Exercise objective =>
Write out the whole listing below so that every line matches exactly.

_ _ _ _ _

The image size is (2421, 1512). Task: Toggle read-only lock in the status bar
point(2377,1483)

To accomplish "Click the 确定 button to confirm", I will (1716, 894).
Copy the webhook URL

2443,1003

_ _ _ _ _

Finished task =>
The image size is (2421, 1512). Task: Toggle read-only lock in the status bar
point(2377,1483)

To accomplish "Click the 确定 button to confirm", I will (1716, 894).
Copy the webhook URL

2443,1003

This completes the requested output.